Им вторили анархисты, собравшиеся в Кройцберге на 1 мая. Никто уже не помнит, как социал-демократические заветы Карла Либкнехта и Розы Люксембург трансформировались в мародерство и почему под лозунгом «Это наш город!» у метро «Коттбуссер Тор» демонстранты в этот день традиционно швыряют камни в полицейских, бьют стекла магазинов и поджигают машины. «Пойду, прогуляюсь в Кройцберг, давненько я что-то камнями не кидался», – потягиваясь, сказал мне степенный пятидесятилетний композитор Штефан Линднер. «Зачем?» – оторопела я. «Тебе не понять, – ответил он. – Целый день туда не могут проникнуть полицейские, Кройцберг наш». Кройцберг, район, где вперемешку живут турки и вечные студенты, на несколько часов превращается в зону, со всех сторон огороженную баррикадами, свободную от законов. Этой свободой в районе пользуются все. На этот раз из разбитых анархистами витрин магазина Getrnke Hoffmann турецкие папаши потихоньку тащили ящики яблочного сока, а молодежь – пиво. Таким образом некоторые граждане готовились к майским пикникам, но теплее все не становилось.

 

Aleksandra Slowik
Aleksandra Slowik

Берлинцы привыкли к майским променадам и традиционным демонстрациям-прогулкам, к сидению в пивных садах и загоранию в парках. Но термометры показывали плюс семь, дождь лил, не переставая, фенологи приуныли, и никто даже не пытался оголиться на набережных Шпрее. «Самый холодный май за тысячелетие», – поддразнивала бульварная газета Bild, намекая на провал теории всемирного потепления. Сауны снова перешли на зимний режим работы, а мороженое ели только самые упрямые граждане.

***

В весну уже никто не верил, неприятности продолжались. Над Европой носилась вулканическая пыль. Летать хотелось, но даже ползать не было сил. Медленно, но верно падал евро. Три самых известных альтернативных ночных клуба Берлина Acud, Tacheles и Schokoladen снова оказались под угрозой закрытия. Единственный берлинский футбольный клуб Hertha с треском вылетел из первой лиги. А когда капитан немецкой футбольной сборной Михаэль Баллак получил травму и не смог поехать на чемпионат мира в Африку, Германия и вовсе погрузилась в траур. Если уж в футболе не везет, значит, дело дрянь. «Нация в гипсе», – писали газеты в попытках передать всеобщее депрессивное состояние.
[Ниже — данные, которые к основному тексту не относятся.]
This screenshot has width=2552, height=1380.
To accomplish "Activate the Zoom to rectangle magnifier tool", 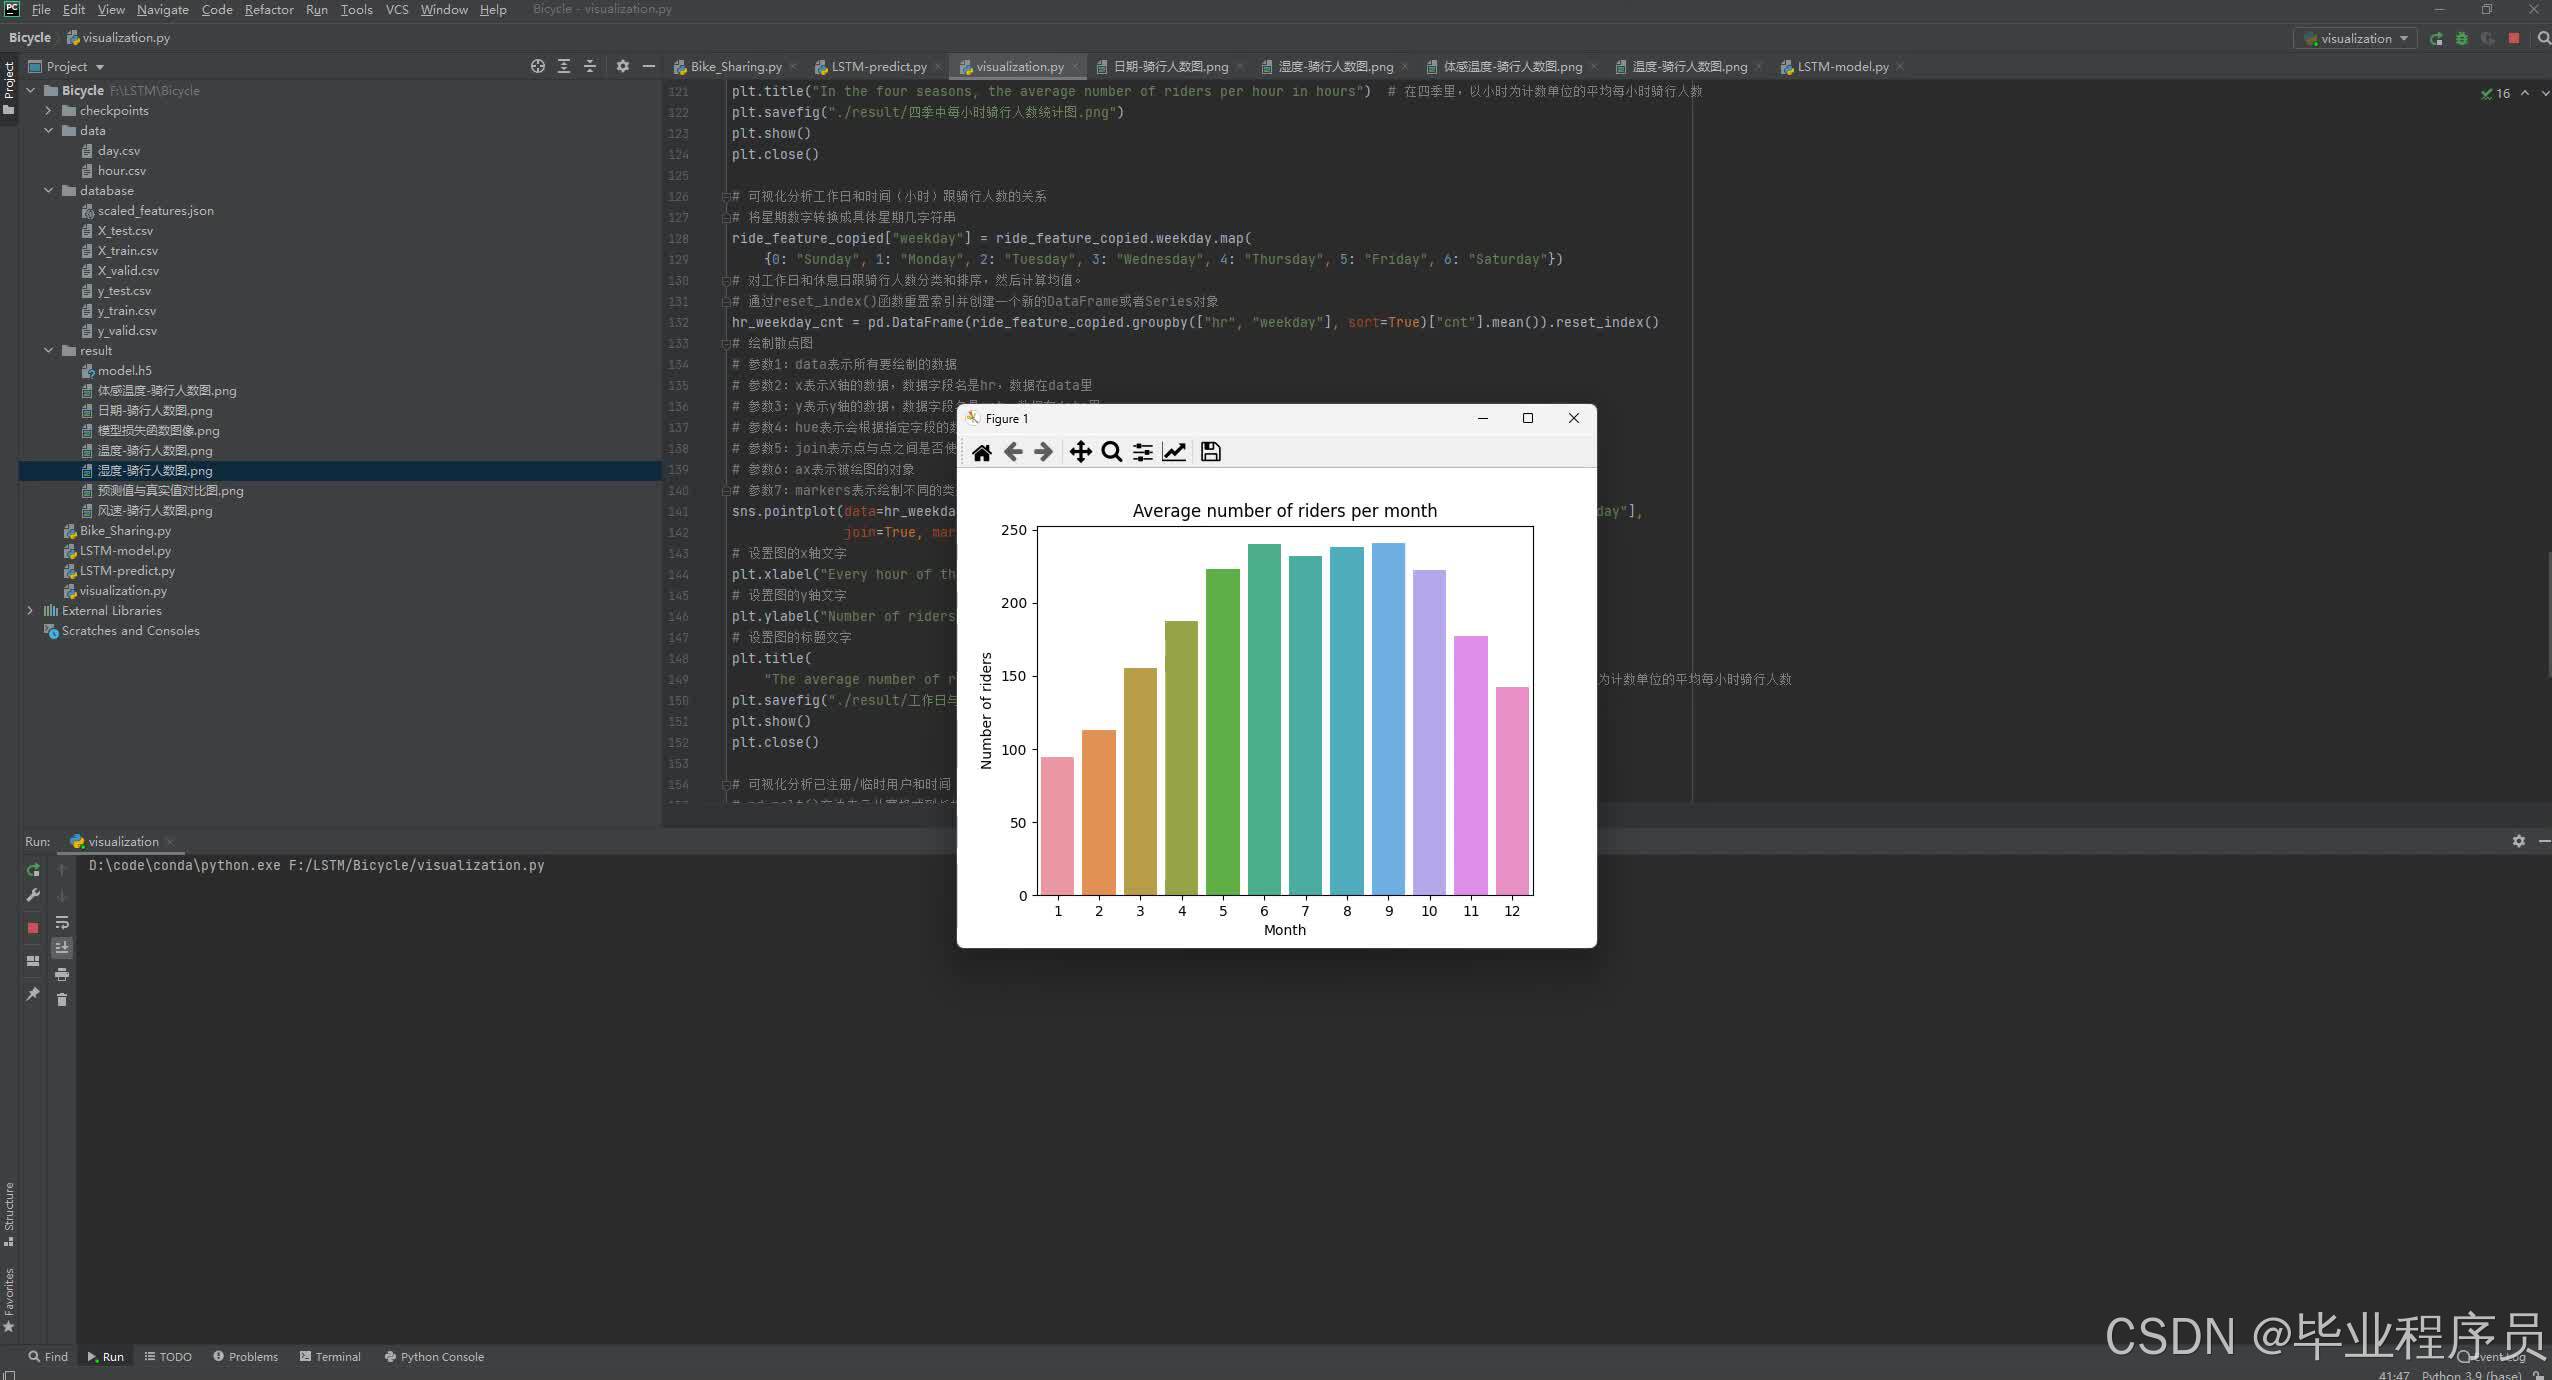I will pyautogui.click(x=1111, y=452).
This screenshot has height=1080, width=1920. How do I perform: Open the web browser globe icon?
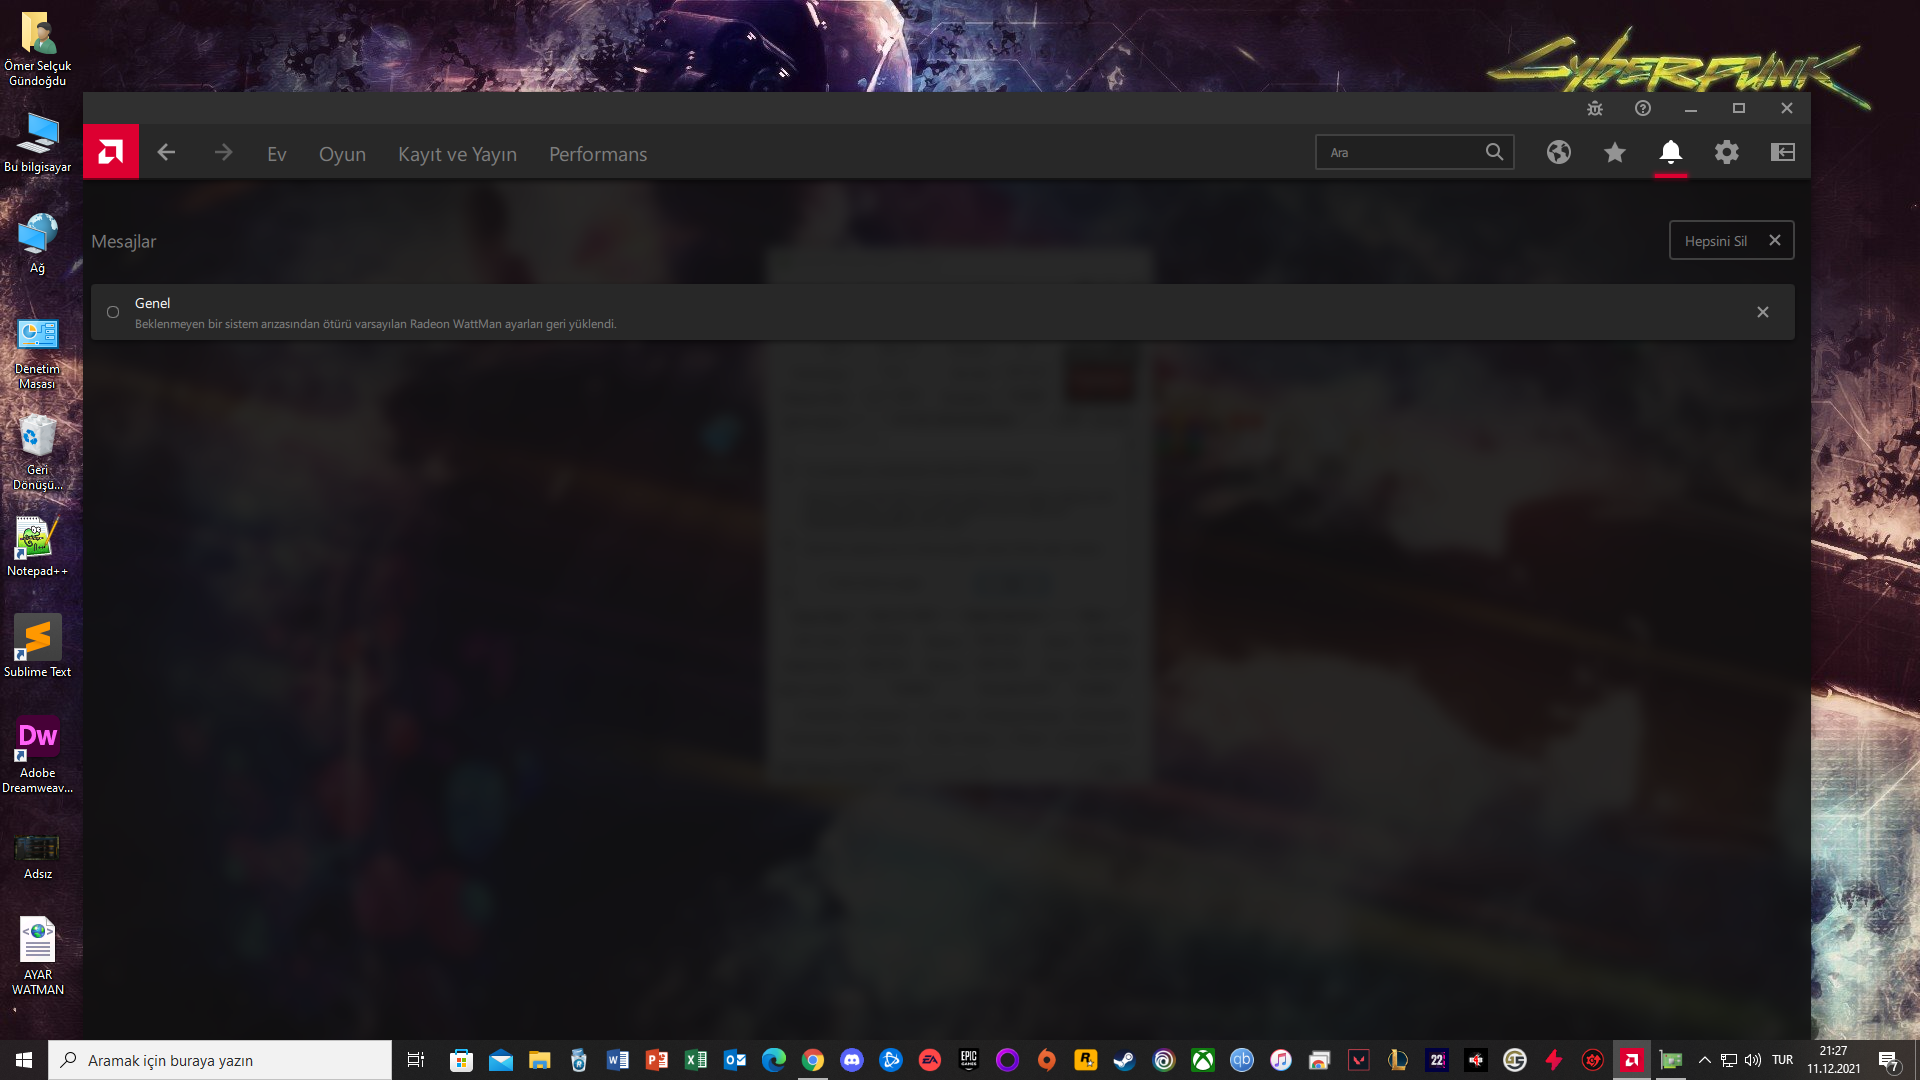click(x=1558, y=152)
Активисты странной организации под названием «Гедонистический интернационал» пытались развеселить город. Для начала они нарядили в купальники несколько садовых скульптур в берлинских парках. Потом они напали на полицейских, охранявших демонстрацию неонацистов. Но не забросали их камнями, а устроили «акцию целования» – ведь как тяжело приходится бедным полицейским, никто-то их не любит! Гедонистов попытались задержать и не арестовали только потому, что закона о том, что полицейских целовать нельзя, пока не существует. К концу месяца гедо­нис­ты-интернационалисты совсем разошлись: они показывали задницы политикам, танцевали в переполненных торговых центрах и в метро под неслышимую музыку, наливали шампунь в городские фонтаны, разбрасывали серпантин на проезжей части.

****

Как бороться с тоской, социальной депрессией и неосуществленными мечтами личного и общественного характера, поучал в мае журнал Zitty, своего рода берлинский Time Out, в статье под заголовком «Берлинский манифест». «Не все ли равно, кто виноват?» – вопрошал журнал, пытаясь убедить своих читателей, что на Майорку лететь не надо, а надо, наоборот, срочно украшать берлинскую землю. «Берлин принадлежит нам!» – утверждал журнал и поместил множество советов горожанам, как вернуть Берлину шарм золотых двадцатых годов, как перекрыть улицу и устроить праздник на четыре тысячи человек (рецепты и ноу-хау со ссылкой на фирму «Суп с подработкой»), как красить заборы, как устанавливать на домах солнечные батареи, как подсчитать количество урн на улице, где брать напрокат бесхозных бабушек, как кататься на одноколесных велосипедах, какие революционные песни голосить в трамвае. Но главное – здесь рассказали о партизанских клумбах и о том, что, если вы очень любите Берлин, но не хотите сажать цветы своими руками, вы можете стать крестным клумбы. На площади Морицплац еще есть места. Вы платите – партизаны сажают.